Maha Energy: Looking ahead to H2’22 - ABG
As expected, Q2 was a softer quarter
High activity level expected in H2’22
P/NAV of 0.55x, discounts at USD 60/bbl
Q2 impacted by lower production from Tie-field
Maha Energy reported net revenues of USD 21.2m in Q2, which was 6% lower than ABGSCe at USD 22.7m and 17% lower than consensus at USD 26m. EBITDA came in at USD 15m, 13% lower than ABGSCe at USD 17m and 24% lower than consensus at USD 19m. FCF for the quarter was USD 0.3m, in line with ABGSCe of USD 1.4m. The headline P&L miss vs ABGSCe was due to a slightly lower realised oil price than we had estimated. Production was down q/q due to lower production from the Tie-field, as expected. The bigger miss vs consensus seems to be due to consensus not adjusting for lower production. We make only minor estimate revisions following the report.

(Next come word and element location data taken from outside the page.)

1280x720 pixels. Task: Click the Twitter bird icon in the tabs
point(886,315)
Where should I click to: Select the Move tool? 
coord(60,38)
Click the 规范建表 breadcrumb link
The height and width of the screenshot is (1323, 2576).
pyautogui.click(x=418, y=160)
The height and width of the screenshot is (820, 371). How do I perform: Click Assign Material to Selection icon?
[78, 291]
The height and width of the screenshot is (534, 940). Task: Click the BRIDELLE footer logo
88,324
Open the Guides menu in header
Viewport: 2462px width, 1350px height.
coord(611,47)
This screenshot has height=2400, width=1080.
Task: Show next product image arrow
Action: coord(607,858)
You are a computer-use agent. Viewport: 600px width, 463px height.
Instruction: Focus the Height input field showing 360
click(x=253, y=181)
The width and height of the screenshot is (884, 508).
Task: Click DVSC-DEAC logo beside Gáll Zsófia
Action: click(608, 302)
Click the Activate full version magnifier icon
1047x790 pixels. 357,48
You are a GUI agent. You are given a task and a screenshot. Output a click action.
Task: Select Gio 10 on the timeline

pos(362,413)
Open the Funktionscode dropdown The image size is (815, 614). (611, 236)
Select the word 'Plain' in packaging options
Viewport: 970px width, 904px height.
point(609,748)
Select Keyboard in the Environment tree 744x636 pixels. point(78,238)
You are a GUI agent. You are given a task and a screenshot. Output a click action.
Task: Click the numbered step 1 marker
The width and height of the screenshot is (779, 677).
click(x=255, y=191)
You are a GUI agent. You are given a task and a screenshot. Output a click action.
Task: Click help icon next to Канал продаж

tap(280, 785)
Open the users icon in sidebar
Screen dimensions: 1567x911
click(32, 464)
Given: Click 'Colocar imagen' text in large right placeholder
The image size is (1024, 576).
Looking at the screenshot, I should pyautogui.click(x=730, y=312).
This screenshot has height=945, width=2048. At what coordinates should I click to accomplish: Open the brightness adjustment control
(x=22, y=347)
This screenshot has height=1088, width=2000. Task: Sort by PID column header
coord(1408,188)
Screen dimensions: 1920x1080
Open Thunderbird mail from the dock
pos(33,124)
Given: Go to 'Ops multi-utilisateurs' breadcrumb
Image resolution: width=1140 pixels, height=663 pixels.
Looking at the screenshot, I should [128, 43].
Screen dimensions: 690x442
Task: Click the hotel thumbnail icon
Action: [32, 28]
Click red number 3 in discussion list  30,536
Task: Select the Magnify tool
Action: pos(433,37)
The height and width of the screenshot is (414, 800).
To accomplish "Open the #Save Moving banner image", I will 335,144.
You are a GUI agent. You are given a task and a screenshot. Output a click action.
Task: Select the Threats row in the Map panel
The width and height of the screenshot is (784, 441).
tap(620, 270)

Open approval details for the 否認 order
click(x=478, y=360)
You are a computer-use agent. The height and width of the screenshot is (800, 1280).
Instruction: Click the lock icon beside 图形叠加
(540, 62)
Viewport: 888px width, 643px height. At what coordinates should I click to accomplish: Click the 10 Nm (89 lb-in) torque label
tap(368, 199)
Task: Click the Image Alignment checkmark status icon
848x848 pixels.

High activity and increased production expected in H2
We expect the second half of the year to be more eventful for Maha, with a ramp up in production towards the end of the year driven by more wells being put into production at the Tie-field (only two wells producing in Q2) after the completion of an extensive workover program and the finalising of the new wells. For H2’22, we see an average net production of 4.32kboe/d, compared to the achieved 3.93kboe/d in H1’22. This puts our FY22 estimate at 4.1kboe/d, which is at the low end of the current guidance. On top of this, Maha is kicking off its six well drilling campaign in Oman with the mobilisation of the newly contracted rig expected by the end of September/early October. We have previously highlighted the importance this could have for Maha should the field reach its potential. We have currently not included any production from this field in our estimates.
Discounts at USD 60/bbl
The NAV/sh on ABGSC oil price estimates is 24.2 and the P/NAV is 0.55x. At current levels, we estimate that Maha discounts Brent at USD 60/bbl.